## WHAT YOU SHOULD DO
The word "Sort" marks the lines to copy; find all of them in the entries below.

Records from a dataset:
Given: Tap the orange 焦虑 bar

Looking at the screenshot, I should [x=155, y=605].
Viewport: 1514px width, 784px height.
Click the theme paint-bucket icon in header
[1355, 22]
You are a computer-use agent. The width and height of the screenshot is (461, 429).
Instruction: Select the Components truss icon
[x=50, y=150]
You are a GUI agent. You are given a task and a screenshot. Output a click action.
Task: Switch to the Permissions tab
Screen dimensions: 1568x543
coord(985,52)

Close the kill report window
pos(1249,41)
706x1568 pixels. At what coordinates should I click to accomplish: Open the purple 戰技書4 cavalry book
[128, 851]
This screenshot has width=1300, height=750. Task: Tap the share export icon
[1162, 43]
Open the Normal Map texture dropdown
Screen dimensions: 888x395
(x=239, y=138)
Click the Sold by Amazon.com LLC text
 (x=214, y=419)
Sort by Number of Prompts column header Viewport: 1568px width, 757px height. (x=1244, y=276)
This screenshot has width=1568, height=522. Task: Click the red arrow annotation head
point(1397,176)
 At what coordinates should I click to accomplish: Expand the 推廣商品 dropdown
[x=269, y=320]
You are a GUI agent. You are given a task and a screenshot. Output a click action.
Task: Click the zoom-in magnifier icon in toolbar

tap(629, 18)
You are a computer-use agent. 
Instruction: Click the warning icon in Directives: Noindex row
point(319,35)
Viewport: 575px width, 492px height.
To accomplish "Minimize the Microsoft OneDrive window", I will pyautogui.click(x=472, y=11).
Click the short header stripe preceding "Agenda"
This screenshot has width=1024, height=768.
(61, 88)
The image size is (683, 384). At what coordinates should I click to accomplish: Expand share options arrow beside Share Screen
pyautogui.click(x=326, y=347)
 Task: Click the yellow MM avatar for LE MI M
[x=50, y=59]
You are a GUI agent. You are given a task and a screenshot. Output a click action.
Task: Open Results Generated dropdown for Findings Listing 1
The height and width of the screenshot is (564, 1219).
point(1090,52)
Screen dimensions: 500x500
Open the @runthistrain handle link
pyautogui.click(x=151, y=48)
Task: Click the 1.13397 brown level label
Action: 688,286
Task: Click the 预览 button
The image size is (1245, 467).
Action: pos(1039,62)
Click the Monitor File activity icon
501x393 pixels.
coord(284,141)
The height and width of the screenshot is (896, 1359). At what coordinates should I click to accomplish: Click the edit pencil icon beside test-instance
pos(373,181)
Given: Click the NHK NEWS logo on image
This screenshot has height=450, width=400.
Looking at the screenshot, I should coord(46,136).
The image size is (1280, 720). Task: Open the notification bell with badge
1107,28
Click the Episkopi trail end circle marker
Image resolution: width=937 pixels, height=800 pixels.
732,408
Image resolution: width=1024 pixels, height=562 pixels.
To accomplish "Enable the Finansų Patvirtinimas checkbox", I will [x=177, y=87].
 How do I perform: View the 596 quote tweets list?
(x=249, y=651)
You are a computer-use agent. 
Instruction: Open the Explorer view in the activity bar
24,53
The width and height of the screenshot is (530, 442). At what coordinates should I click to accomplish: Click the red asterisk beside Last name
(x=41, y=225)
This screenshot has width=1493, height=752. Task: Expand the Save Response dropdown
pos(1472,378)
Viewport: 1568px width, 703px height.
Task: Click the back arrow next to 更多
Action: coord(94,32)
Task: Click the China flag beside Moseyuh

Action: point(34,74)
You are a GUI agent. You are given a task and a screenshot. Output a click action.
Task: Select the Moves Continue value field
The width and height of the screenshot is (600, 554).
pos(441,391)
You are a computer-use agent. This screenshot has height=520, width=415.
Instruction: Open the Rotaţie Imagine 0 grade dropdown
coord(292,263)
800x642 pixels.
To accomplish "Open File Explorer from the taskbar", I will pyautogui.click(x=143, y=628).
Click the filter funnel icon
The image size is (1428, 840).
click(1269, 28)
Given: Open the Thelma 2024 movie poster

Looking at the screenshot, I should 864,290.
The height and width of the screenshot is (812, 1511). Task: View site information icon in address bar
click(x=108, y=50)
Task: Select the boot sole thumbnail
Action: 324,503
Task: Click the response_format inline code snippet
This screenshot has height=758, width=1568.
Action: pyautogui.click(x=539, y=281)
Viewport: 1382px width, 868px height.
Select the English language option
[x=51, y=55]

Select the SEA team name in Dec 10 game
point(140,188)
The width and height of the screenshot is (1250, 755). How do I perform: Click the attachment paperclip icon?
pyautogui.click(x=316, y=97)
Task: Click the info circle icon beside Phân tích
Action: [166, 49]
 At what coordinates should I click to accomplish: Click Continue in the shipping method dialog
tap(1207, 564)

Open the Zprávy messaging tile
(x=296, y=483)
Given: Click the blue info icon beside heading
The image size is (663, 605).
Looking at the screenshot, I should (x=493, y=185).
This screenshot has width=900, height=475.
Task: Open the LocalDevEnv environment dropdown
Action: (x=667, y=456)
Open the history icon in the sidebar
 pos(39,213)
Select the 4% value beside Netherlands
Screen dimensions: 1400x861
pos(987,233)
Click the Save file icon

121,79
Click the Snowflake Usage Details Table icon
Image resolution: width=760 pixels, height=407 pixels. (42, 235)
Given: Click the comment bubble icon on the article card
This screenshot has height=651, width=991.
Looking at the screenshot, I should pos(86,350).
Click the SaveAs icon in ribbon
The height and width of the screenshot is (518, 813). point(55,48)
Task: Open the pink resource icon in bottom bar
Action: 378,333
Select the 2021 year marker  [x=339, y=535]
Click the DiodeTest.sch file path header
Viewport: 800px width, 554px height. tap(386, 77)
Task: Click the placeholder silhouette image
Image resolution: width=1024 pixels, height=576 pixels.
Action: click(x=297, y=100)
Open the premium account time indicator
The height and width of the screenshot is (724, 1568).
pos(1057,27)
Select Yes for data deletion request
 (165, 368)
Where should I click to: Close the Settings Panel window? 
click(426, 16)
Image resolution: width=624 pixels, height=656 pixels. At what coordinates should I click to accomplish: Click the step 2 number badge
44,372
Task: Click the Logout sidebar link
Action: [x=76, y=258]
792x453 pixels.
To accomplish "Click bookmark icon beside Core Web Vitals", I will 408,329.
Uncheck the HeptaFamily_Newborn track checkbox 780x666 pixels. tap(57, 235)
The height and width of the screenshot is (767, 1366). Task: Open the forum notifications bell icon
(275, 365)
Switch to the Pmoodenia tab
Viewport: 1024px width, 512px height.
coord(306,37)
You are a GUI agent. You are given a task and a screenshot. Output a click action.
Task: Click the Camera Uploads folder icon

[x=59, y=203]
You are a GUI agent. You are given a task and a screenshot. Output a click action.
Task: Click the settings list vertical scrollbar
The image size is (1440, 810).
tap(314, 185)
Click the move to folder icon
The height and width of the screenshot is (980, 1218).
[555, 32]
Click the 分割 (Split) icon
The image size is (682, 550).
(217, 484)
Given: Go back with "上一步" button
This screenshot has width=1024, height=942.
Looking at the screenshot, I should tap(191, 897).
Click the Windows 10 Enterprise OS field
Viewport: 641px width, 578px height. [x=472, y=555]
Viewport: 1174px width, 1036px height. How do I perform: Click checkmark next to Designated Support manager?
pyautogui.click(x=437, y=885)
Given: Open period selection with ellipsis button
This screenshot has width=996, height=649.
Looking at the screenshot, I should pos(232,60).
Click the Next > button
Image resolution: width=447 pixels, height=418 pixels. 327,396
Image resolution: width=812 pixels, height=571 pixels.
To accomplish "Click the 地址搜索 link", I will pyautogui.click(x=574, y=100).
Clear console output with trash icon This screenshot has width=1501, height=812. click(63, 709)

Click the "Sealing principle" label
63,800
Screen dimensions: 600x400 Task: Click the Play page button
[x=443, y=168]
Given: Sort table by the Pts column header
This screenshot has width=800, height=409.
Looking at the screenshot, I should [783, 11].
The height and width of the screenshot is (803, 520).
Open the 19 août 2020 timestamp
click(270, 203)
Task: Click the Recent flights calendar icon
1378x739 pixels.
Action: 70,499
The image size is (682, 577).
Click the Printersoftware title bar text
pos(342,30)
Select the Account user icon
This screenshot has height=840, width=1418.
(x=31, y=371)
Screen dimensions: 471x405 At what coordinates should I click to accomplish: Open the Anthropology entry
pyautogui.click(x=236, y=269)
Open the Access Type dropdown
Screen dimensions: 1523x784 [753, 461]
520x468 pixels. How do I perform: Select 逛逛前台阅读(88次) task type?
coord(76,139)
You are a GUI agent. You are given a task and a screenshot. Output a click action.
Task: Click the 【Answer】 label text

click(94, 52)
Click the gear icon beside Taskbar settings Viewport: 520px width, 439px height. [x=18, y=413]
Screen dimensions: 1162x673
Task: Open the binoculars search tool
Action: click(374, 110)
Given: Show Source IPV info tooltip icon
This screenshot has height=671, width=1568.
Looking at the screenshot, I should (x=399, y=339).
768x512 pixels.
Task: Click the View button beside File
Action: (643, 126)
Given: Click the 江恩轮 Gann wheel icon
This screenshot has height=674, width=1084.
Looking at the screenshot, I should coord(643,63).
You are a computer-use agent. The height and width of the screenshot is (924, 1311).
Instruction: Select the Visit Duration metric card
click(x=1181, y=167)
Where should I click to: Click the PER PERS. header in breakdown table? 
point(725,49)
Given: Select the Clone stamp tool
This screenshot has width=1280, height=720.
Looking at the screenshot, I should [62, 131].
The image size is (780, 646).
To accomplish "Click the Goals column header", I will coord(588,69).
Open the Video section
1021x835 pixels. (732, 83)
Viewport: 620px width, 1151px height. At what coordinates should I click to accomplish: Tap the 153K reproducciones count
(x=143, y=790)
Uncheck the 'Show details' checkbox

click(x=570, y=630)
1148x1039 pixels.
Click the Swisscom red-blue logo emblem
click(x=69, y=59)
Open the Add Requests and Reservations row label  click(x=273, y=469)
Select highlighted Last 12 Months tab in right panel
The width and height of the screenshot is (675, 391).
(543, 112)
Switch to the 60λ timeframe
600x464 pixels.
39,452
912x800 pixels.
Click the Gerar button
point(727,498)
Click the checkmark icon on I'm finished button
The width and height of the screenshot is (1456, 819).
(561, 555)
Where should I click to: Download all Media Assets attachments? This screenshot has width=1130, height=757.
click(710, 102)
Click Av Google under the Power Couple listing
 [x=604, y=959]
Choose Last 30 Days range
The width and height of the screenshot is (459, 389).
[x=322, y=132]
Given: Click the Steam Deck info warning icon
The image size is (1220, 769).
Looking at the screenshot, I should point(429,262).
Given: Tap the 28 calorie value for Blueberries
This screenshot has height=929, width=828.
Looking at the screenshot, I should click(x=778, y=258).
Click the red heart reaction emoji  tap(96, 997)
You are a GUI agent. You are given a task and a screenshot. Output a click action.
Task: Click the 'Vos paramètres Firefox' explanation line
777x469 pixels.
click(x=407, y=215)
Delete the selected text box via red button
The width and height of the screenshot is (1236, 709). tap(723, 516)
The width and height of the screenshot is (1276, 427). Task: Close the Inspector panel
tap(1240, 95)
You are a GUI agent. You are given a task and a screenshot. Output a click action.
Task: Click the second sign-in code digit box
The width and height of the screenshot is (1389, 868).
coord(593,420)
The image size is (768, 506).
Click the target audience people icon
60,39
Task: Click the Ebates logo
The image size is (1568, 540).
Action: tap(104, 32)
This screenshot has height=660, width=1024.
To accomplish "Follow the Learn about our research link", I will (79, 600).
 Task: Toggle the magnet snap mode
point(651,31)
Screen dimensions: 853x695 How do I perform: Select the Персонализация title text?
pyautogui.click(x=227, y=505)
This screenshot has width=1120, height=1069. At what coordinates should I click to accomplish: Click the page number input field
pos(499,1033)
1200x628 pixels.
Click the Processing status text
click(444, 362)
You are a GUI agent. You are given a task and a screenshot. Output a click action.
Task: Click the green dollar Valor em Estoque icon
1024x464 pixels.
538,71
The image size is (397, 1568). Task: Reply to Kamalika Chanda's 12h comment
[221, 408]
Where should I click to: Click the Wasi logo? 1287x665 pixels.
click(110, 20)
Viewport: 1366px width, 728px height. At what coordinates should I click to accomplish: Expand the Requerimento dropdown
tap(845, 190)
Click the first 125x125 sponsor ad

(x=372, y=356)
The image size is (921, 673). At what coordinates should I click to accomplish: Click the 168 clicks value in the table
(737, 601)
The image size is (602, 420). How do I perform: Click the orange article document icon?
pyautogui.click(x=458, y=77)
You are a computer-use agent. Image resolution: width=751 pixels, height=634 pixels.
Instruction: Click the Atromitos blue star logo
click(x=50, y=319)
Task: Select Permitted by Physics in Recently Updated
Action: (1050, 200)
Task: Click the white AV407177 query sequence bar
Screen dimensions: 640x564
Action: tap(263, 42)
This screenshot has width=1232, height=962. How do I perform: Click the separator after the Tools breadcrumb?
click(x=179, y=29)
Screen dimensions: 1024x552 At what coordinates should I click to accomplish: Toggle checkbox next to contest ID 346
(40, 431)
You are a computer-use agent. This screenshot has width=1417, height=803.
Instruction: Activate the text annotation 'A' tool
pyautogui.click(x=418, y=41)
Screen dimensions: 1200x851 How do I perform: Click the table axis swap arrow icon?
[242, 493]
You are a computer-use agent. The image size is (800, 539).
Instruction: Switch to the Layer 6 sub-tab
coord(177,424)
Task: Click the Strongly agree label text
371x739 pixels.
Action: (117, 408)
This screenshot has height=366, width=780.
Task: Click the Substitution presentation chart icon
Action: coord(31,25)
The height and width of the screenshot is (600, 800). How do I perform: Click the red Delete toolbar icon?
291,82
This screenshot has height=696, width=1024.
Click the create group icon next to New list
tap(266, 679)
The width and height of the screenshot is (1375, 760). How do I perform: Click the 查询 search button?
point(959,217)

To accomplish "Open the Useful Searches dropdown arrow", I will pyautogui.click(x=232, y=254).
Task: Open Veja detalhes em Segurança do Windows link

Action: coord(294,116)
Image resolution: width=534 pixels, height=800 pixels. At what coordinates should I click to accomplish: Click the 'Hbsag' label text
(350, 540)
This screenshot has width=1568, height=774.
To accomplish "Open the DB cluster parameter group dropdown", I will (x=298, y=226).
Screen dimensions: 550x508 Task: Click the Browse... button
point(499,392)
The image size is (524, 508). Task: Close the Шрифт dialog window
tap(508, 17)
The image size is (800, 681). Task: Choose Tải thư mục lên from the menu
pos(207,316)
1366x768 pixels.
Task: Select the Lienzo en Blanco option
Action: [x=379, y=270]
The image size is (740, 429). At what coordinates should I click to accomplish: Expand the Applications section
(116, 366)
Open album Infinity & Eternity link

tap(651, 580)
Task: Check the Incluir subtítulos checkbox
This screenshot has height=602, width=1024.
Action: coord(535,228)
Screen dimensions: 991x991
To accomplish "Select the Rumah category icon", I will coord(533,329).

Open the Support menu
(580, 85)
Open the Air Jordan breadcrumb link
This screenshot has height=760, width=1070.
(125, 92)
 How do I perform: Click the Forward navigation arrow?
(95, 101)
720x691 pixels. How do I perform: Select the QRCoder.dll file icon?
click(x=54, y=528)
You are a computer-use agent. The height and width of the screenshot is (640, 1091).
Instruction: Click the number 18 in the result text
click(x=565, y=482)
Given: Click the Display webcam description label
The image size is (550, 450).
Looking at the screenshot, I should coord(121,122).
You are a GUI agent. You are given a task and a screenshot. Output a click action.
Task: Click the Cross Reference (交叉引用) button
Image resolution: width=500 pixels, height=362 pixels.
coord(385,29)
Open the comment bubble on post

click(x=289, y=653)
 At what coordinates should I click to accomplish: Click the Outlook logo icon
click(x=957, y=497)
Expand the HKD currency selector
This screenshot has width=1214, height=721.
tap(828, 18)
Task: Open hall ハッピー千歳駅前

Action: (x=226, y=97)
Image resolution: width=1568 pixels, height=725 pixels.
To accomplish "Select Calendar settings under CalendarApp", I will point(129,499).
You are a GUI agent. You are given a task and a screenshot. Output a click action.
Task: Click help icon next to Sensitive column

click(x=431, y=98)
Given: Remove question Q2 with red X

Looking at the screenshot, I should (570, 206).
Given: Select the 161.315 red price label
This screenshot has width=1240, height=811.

## TASK OUTPUT
Sort by Number of Prompts column header Viewport: 1568px width, 757px height. (x=1244, y=276)
Given: Sort table by the Pts column header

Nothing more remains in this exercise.